So I felt I owed it to myself to offer President Bush the courtesy of watching his final State of the Union address last night. I figured it was probably one of the last, if not the last time, that any substantial portion of the country would pay any significant attention to him before he rides off into the sunset to be commissioner of Major League Baseball.
A friend emailed me earlier in the day to say that she would not be able to watch as she has no TV and wasn't able to load the video properly on her computer. My projection of his speech consisting of a variation on the standard themes of "war, tax cuts, war, strong economy, tax cuts, war, "I have built a great legacy," tax cuts, tax cuts, Saddam had WMD even if we haven't found them yet" proved to be somewhat close, though not quite right, unfortunately.
The one thing that did catch my attention was the President's reference to the extensive use of earmarks by Congress to fund their "pet projects."
As everyone knows, earmarking appropriations bills, often with projects entirely unrelated to the purpose of the bill, has become standard operating procedure in Congress. Stories of committing $200 million to a "bridge to nowhere" in Alaska are common fodder for critics of the practice. I am no defender of the tactic myself, but I am not sure I can support what the President proposed last night either.
The President proclaimed to Congress and the American public that he will instruct all federal agencies directed to dispense funds from a Congressional earmark within a spending bill to refuse to initiate payment if the earmark wasn't specifically voted on by Congress. Many earmarks are commonly added late in the legislative process, usually after the voting has finished for the bill. As I said, I am not really in favor of this process, but I think the President is trying to throw a curveball here.
Many Presidents have attempted to secure what is referred to as a "line-item veto," giving them the ability to veto specific portions of legislation without having to kill the entire bill. Nearly every state has given their governors the ability to do just this, including in Kansas.
At the same time, the United States Supreme Court ruled in 1998 that the Line Item Veto Act of 1996, which gave President Clinton the ability to veto portions of bills, was unconstitutional. Interestingly, the Supreme Court rendered this decision in a case brought by Rudy Guiliani, who had sued the Clinton Administration over his veto of certain provisions pertaining to health care in the city of New York (now President Bush just vetoes entire health care bills). Nevertheless, I don't think I'd like a Clinton-Guiliani rematch this year.

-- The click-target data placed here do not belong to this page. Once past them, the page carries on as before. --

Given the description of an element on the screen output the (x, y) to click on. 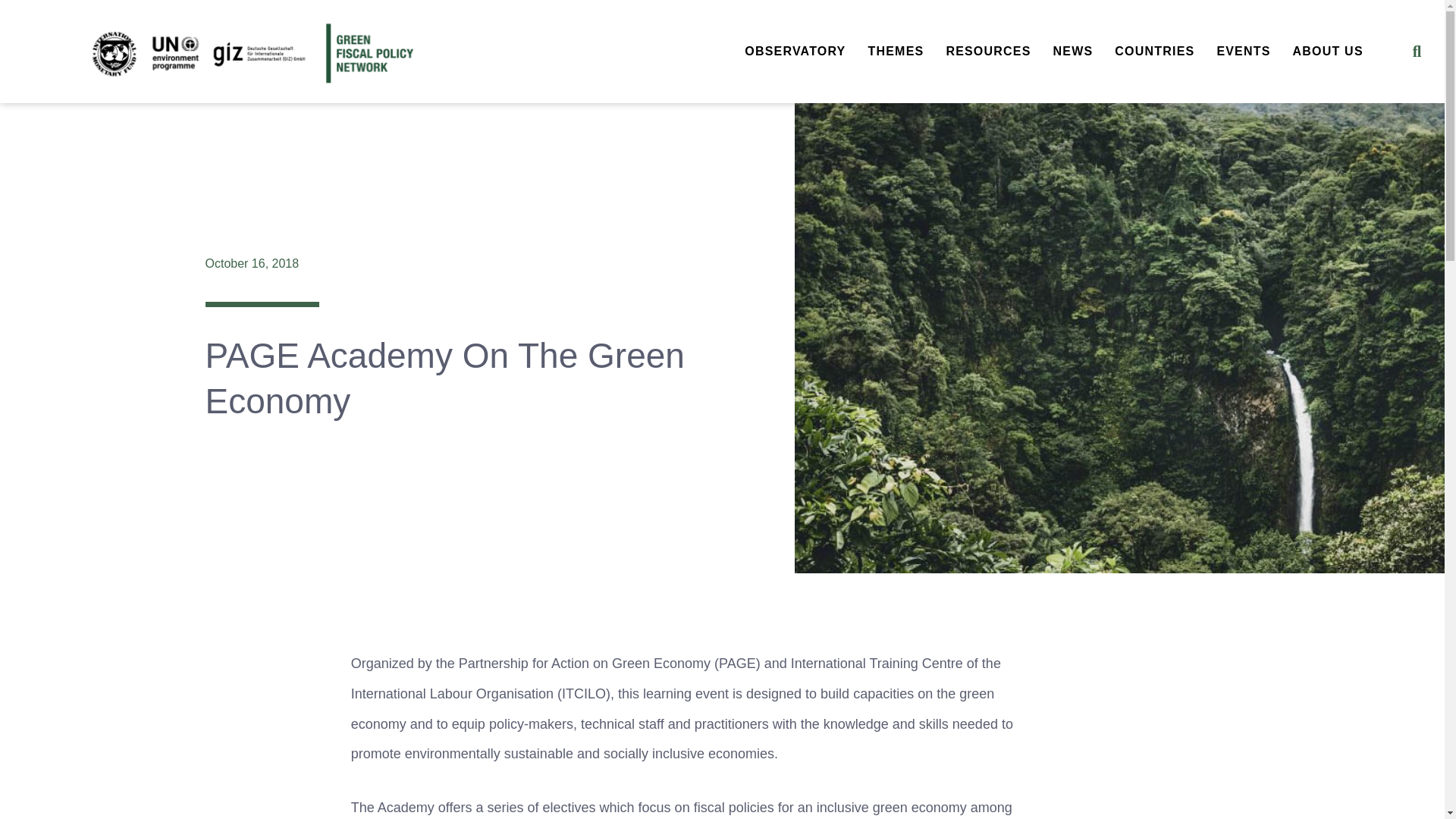
ABOUT US (1327, 51)
NEWS (1073, 51)
OBSERVATORY (794, 51)
COUNTRIES (1154, 51)
THEMES (896, 51)
RESOURCES (987, 51)
EVENTS (1243, 51)
Given the description of an element on the screen output the (x, y) to click on. 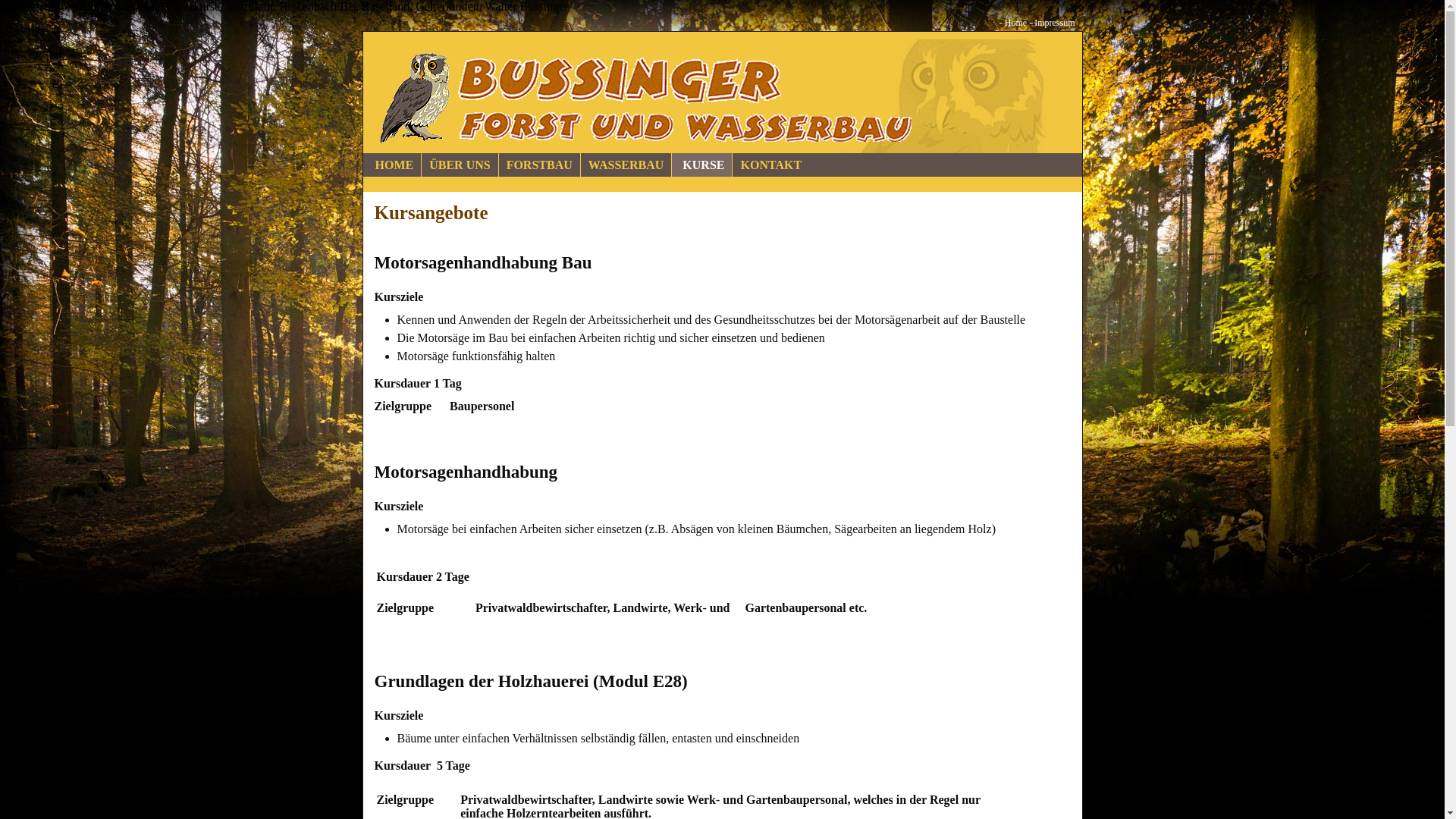
- Impressum Element type: text (1051, 22)
FORSTBAU Element type: text (539, 164)
- Home Element type: text (1012, 22)
KONTAKT Element type: text (770, 164)
 KURSE Element type: text (701, 164)
WASSERBAU Element type: text (626, 164)
HOME Element type: text (394, 164)
Given the description of an element on the screen output the (x, y) to click on. 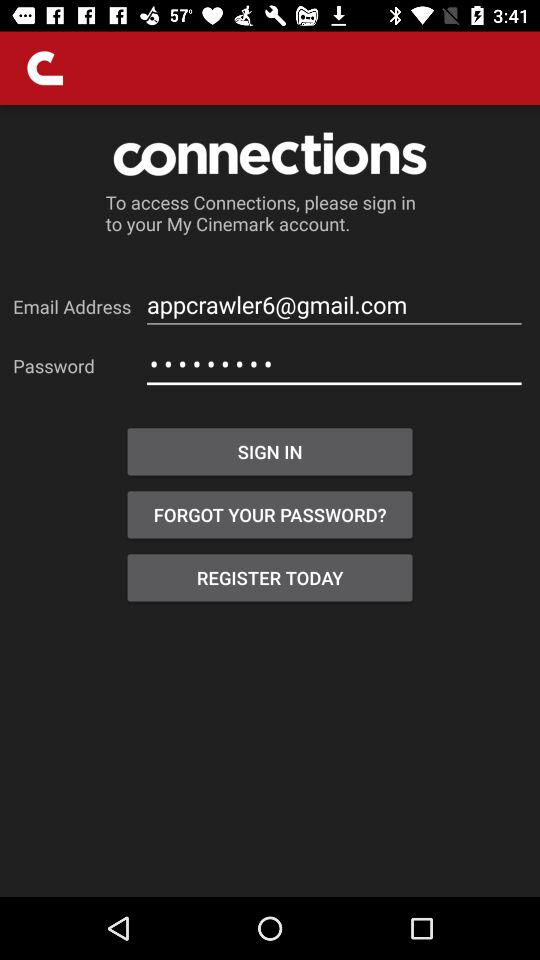
scroll until register today item (269, 577)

By informing us that he will instruct federal agencies not to fund earmarks specifically approved by Congress, I believe that the President is essentially attempting to invoke his "unitary executive" theory of the Presidency and unilaterally grant himself a line-item veto. The President's definition of the unitary executive is defined as:
Our reading of the text is reinforced by analysis of the constitutional structure. First, it is clear that the Constitution secures all federal executive power in the President to ensure a unity in purpose and energy in action. "Decision, activity, secrecy, and dispatch will generally characterize the proceedings of one man in a much more eminent degree than the proceedings of any greater number." The Federalist No. 70, at 392 (Alexander Hamilton). The centralization of authority in the President alone is particularly crucial in matters of national defense, war, and foreign policy, where a unitary executive can evaluate threats, consider policy choices, and mobilize national resources with a speed and energy that is far superior to any other branch.
This model of super-constitutional, if not unconstitutional practice is nothing new for the administration of President George W. Bush. The Boston Globe already won a Pulitzer Prize detailing the President's use of "signing statements" to amend legislation as he sees fit, regardless of the will, intent or actual language of the bill passed by Congress. The President has even acknowledged breaking the law with regard to warrantless wiretapping, which is to say nothing of the outright torture of prisoners of war. Even Vice President Cheney apparently devised his own "top secret" classification system and refuses to publish even a daily schedule or the list of people on his taxpayer financed staff.
Regardless of whether or not any President should or should not have the authority of a line-item veto, this President has clearly demonstrated that he believes he is above the law. The Supreme Court struck down the 1996 Line Item Veto bill precisely to prevent a President from acting above the law.
This will be a great test of the independence of the United States Congress. Our Representatives will either continue to function as a coequal branch of government or the Executive Branch will emerge as a superior branch of government. Congress must not let the President assert power over the law.